*Tasks to carry out*
**a.** In the backend testing passage, why are both kinds of tests run for each backend? Answer in one to three sentences.
**b.** Answer these questions from the backend testing passage:
(i) What column type does the uuid_test table give to id?
(ii) Which command tests the PostgreSQL backend?
(iii) Which PostgreSQL-specific features does Phase 1 audit the schema for?
**c.** For each statement, say whether it agrees with the backend testing passage, and quote the words that decide it:
(i) PostgreSQL is the default backend when running cargo test.
(ii) The SQLite roundtrip test connects to an in-memory database.
(iii) Passing --nocapture runs the tests with output.

*Source passage*
Backend-Specific Tests

These tests only make sense for a particular backend, like testing our SQLite wrapper types:

#![cfg(feature = "sqlite")]

#[test]
fn test_universal_uuid_sqlite_roundtrip() {
    let mut conn = SqliteConnection::establish(":memory:").unwrap();
    
    diesel::sql_query("CREATE TABLE uuid_test (id BLOB PRIMARY KEY)")
        .execute(&mut conn).unwrap();
    
    let test_uuid = UniversalUuid::new_v4();
    
    // Test that UUIDs can be stored and retrieved as BLOBs
    diesel::sql_query("INSERT INTO uuid_test (id) VALUES (?1)")
        .bind::<Binary, _>(&test_uuid)
        .execute(&mut conn).unwrap();
    
    let result: UniversalUuid = diesel::sql_query("SELECT id FROM uuid_test")
        .get_result(&mut conn).unwrap();
    
    assert_eq!(result, test_uuid);
}

That’s really it! We run both types of tests for each backend, making sure that:

  1. The backend-agnostic tests pass for both databases (proving that different implementations produce identical behavior)
  2. The backend-specific tests pass for their respective databases (proving the special cases work)

Note for Developers: To run these tests, you’ll need to compile and test against each backend separately:

# Test SQLite backend (default)
cargo test

# Test PostgreSQL backend
cargo test --no-default-features --features postgres

# Run specific test files
cargo test test_create_and_retrieve_user
cargo test test_universal_uuid_sqlite_roundtrip --features sqlite

# Run tests with output
cargo test -- --nocapture

Implementation Plan: Adding SQLite Support to PostgreSQL Apps

Based on all of this here’s a practical implementation plan for adding SQLite support to existing PostgreSQL applications:

Phase 1: Analysis

  • Audit schema for PostgreSQL-specific features (UUIDs, JSON, arrays, enums)

Saved data entries:
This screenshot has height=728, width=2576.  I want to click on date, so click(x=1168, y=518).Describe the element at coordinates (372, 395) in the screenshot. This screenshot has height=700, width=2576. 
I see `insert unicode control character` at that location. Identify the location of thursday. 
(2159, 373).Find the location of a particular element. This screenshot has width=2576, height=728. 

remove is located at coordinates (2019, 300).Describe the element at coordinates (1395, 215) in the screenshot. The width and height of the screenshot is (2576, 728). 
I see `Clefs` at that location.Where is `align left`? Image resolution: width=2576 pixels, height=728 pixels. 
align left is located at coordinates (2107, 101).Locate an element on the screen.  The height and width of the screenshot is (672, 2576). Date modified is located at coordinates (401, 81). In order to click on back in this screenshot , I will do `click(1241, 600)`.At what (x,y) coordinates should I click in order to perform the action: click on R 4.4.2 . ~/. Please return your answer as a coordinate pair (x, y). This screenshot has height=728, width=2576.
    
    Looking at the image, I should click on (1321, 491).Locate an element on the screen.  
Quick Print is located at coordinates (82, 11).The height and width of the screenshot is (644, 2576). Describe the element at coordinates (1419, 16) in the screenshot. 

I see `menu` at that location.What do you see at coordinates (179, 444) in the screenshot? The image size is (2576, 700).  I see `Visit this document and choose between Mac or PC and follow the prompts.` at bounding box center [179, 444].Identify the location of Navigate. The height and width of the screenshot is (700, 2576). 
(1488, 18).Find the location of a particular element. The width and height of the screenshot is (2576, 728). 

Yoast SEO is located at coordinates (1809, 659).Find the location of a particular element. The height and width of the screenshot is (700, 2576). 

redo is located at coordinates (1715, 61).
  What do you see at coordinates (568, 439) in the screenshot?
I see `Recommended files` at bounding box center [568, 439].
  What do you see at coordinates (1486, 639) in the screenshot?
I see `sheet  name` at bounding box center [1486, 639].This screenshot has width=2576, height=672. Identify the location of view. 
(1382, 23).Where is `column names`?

*Task-by-task outputs*
**a.** The backend-agnostic tests are run against both databases to prove that different implementations produce identical behavior. The backend-specific tests are run against their own databases to prove that the special cases work.

**b.**
(i) BLOB (as the primary key)
(ii) cargo test --no-default-features --features postgres
(iii) UUIDs, JSON, arrays, enums

**c.**
(i) No: "# Test SQLite backend (default)"
(ii) Yes: "SqliteConnection::establish(":memory:")"
(iii) Yes: "# Run tests with output"